Dziennikarze „Wiedomosti” mieli wgląd w dane eksportowe („tajne”, jak to zapisały w cudzysłowie same „Wiedomosti”) Federalnej Służby Celnej (Fiedieralnaja tamożennaja służba, FTS) za okres styczeń–czerwiec br. Rosyjski eksport uzbrojenia wyniósł w tym okresie równowartość 4,7 mld dol. W analogicznym okresie 2020 r. wartość ta wyniosła 3,6 mld dol.
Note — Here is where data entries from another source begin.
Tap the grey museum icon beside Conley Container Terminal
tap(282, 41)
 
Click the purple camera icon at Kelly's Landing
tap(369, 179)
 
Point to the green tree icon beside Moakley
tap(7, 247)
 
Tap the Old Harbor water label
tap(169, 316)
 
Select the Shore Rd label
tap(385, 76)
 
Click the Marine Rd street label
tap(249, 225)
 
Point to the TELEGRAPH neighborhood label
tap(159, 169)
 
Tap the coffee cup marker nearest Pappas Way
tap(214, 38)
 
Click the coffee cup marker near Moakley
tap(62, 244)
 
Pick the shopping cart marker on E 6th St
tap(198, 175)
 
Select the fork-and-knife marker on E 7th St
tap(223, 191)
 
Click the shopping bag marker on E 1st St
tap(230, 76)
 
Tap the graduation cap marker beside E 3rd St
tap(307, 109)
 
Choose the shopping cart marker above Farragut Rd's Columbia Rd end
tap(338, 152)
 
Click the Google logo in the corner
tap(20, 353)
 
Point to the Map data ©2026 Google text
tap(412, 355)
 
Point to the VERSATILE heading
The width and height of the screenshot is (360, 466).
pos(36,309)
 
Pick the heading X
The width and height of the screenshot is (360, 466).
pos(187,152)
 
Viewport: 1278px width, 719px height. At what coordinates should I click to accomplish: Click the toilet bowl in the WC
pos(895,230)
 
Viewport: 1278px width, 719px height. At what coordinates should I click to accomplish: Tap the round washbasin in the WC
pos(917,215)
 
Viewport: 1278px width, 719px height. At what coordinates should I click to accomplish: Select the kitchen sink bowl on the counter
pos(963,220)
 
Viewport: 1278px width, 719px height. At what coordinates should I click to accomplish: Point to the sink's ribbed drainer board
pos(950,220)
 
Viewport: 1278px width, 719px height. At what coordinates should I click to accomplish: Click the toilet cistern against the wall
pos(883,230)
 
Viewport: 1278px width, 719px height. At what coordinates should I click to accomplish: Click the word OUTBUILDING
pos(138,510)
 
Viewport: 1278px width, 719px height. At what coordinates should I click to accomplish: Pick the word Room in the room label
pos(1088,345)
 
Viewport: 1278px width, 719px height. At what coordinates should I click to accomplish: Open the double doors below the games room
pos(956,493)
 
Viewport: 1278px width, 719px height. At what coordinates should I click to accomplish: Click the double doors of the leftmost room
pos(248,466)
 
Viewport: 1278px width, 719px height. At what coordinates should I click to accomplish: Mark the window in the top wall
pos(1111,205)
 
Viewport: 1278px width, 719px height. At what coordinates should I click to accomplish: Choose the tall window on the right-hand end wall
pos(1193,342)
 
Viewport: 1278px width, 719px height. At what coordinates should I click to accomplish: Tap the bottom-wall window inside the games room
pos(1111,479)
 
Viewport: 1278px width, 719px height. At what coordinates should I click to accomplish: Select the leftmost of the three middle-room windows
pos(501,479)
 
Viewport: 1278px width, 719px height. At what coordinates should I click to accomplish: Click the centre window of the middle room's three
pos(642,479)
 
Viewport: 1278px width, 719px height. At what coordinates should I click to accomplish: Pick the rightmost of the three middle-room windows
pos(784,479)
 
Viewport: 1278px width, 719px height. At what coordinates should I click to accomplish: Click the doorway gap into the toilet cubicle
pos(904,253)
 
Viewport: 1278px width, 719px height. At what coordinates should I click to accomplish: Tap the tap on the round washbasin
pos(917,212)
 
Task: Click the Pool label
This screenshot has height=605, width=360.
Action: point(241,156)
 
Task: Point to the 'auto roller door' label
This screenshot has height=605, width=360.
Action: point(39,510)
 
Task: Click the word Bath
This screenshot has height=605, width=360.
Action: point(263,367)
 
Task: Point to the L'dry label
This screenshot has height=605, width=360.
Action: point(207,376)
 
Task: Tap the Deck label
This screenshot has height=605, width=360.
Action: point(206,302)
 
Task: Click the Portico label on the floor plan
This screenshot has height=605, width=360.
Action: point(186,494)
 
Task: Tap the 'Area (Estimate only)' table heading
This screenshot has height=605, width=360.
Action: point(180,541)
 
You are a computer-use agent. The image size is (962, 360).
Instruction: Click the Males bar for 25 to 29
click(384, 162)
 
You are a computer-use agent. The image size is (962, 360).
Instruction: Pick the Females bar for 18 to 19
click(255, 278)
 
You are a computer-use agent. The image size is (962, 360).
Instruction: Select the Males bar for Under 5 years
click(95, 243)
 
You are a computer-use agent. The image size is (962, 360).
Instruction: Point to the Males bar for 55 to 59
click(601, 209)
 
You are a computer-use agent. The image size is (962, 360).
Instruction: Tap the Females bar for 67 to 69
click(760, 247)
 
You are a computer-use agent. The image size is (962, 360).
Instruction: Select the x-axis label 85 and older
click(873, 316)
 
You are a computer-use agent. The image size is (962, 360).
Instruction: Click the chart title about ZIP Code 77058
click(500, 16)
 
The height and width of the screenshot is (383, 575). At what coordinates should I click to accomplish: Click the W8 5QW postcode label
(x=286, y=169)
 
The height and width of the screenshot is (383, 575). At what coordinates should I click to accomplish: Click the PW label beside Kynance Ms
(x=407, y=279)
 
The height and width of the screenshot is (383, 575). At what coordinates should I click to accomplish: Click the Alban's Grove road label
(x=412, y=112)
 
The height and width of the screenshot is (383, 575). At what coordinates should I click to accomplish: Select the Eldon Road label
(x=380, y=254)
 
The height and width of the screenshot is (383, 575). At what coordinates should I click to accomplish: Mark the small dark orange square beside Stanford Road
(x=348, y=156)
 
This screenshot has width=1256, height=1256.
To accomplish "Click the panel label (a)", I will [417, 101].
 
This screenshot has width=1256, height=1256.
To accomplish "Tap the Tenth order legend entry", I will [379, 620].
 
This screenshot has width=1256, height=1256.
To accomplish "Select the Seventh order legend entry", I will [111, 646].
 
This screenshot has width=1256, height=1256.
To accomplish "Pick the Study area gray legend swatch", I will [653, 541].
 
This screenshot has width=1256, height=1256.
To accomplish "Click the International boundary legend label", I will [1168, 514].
Czytaj także: Irlandia i Czechy kupują samoloty Airbusa
Dziennikarze „Wiedomosti”, znając kody eksportowe, podają, że ok. 4,6 mld dotyczy wyrobów lotniczych, broni i amunicji. Oddzielnie ujęto broń pancerną (60 mln) i uzbrojenie morskie (78 mln). Miejsca na podium importerów przypadły kolejno: Czechom (683 mln), Algierii (603 mln) i Chinom (488 mln). W przypadku Czech wartość importu wzrosła sześciokrotnie liczona rok do roku!
Zaskakujący lider
Wyprzedzenie, choćby chwilowe, tak dużych i regularnych importerów rosyjskiego eksportu „specjalnego” jak: Chiny, Algieria czy Indie (w ogóle poza pierwszą trójką) robi wrażenie. Tym bardziej, jeśli weźmie się pod uwagę, że Czechy dorobiły się w maju br. umieszczenia przez Ministerstwa Spraw Zagranicznych Federacji Rosyjskiej na tzw. liście nieprzyjaznych państw (spisok niedrużestwiennych stran) po serii dwustronnych incydentów. W tym zwerbowaniu do agenturalnej współpracy rosyjskiego dyplomaty z rosyjskiej ambasady w Pradze, którego zresztą Czechy w groteskowych okolicznościach same zdekonspirowały. W następstwie „ewakuacji” tego dyplomaty do Rosji aresztowany w Rosji został Iwan Safronow (były dziennikarz i PR-owiec Roskosmosu, obecnie sądzony), który był prowadzony przez czeski wywiad. Czechy, próbując ratować resztki twarzy, oskarżyły Rosję o udział w wysadzeniu w powietrze składu amunicji w czeskich Vrběticach w 2014 r. Czeski rząd – wbrew stanowisku własnego prokuratora generalnego, który w proteście przeciw politycznemu sterowaniu „śledztwem” złożył dymisję – oskarżył o to dwóch najsłynniejszych rosyjskich „tajnych agentów”, czyli Aleksandra Pietrowa i Rusłana Boszyrowa. Tych samych, którzy w 2018 r. w brytyjskim Salisbury mieli podjąć próbę otrucia Siergieja Skripala, rosyjskiego agenta, który podjął współpracę z brytyjskim wywiadem.